The Excess & Casualty Reinsurance Association Pool (“ECRA Pool”) is one of the largest legacy reinsurance pools spanning decades and involves many insurers and reinsurers in the runoff market. With the demise of R&Q, the ECRA Pool was brought to an abrupt halt in September 2024. Rick Dupree (The Travelers Companies), Judy Harnadek (Resolute Management, Inc.), Andrew Rothseid (Gallagher Re) and Steve Falk (Resolute Management, Inc.) provided a look into the history of the Pool, actions taken by certain Pool members leading up to the shutdown of the Pool and a glimpse at what is next. A video replay of this presentation is available on the AIRROC On Demand platform.
Some of the key take-aways from the presentation include the following:
- “The sum is greater than the parts” – The ECRA Pool is made up of more than 100 reinsurers/pool members (all but two are U.S. based reinsurers) that provided reinsurance from 1950 to 1983. The Pool was managed by ETMC (through St. Paul, Guy Carpenter and R&Q) until the liquidation of R&Q Holdings Ltd. in 2024. The vast majority of the ECRA Pool members are also significant cedents into the Pool; there are only 15 pure cedents into the Pool. As of September 2024, there were approximately 4,200 open claims and 1,400 precautionary claims. Past paids by the Pool total more than $3.4B.
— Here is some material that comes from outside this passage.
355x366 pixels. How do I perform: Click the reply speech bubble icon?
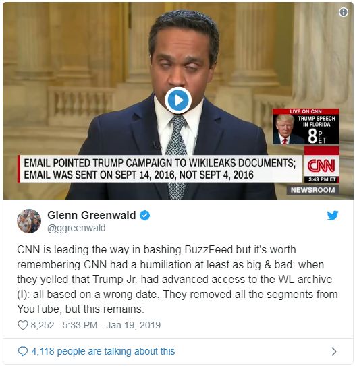point(23,351)
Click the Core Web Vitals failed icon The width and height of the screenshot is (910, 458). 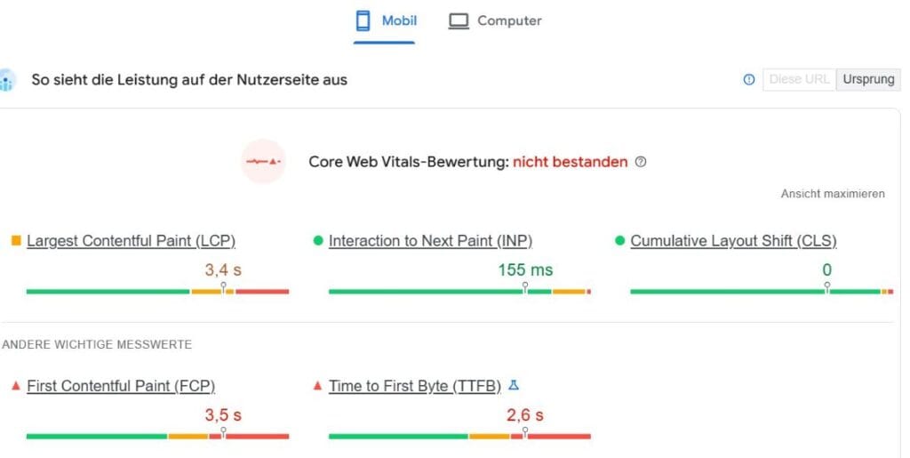263,162
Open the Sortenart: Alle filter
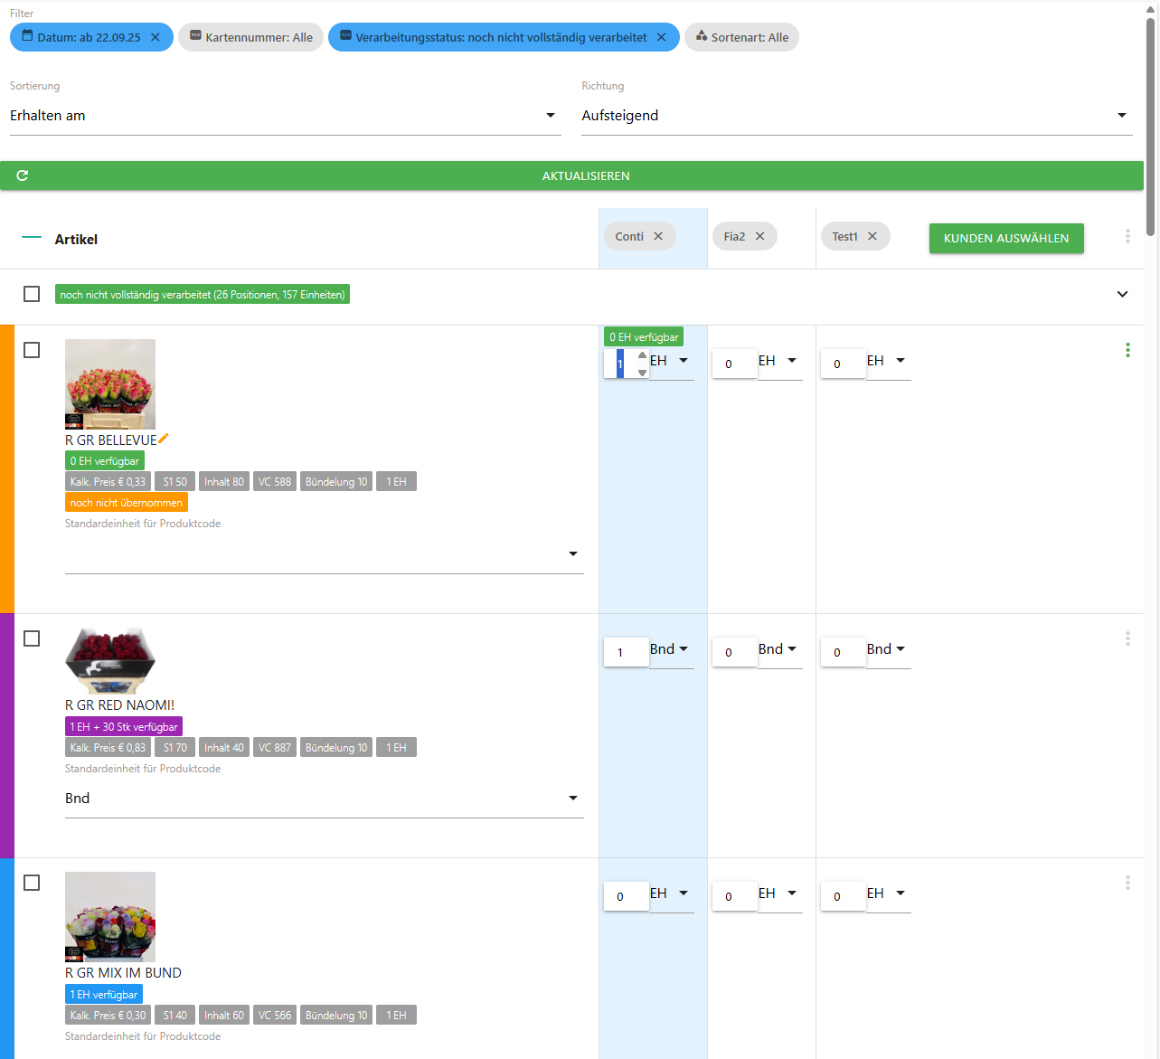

- “Big players come together for the market” – Following the news and recognizing that R&Q was in distress, some of the larger pool members, Travelers, AIG, Resolute managed companies (e.g., CNA and Liberty) and Century Indemnity, joined forces in 2023 to begin thinking about how to respond to the potential shut-down of ETMC. Individuals from each of the companies began meeting first on a monthly basis and then more regularly to develop a plan. Planning involved: (a) identifying the pool members and representatives of those reinsurers; (b) reviewing and analyzing the participation/share of responsibility each pool member had in the pool; (c) researching and identifying parent companies that may now be responsible for pool member shares; (d) contacting and keeping other pool members apprised of developments; (e) developing a steering committee model for the pool to continue to be managed appropriately; (f) negotiating with R&Q and ETMC for a way forward; (g) identifying and discussing the potential for broker participation; and (h) identifying, interviewing and selecting a new pool manager. Hopefully, by the time of this publication, a new pool manager will be in place and the pool will be operational again.
- “Different perspectives can lead to good results” – In connection with developing a plan, the steering committee took into account various perspectives, including those of pool members, cedents, brokers and insolvent companies. Considering all of these interests the steering committee was able to develop and come up with a recommended cost share for the future management of the pool (which previously had been at no charge) to spread the costs across the interested parties that was most fair and equitable.
- “There is still the potential for change” – Once the pool is up and operational again, there is still the potential for restructuring. In addition to the historical LTE asbestos and traditional environmental risks, there are continuing emerging risks that impact the pool liabilities, including molestation, PFAS and climate change. Given this, some pool participants may be looking to get out though commutations or other potential restructuring, including an LPT to leverage enhanced administration with costs.
Thus, as can be seen, there has been a significant undertaking by certain companies to keep the pool afloat and operational. This is a prime example of how the insurance industry (even though different interest may be at play and even though those companies may be involved in disputes over other matters) can come together when it matters most and think strategically for the interests of all impacted.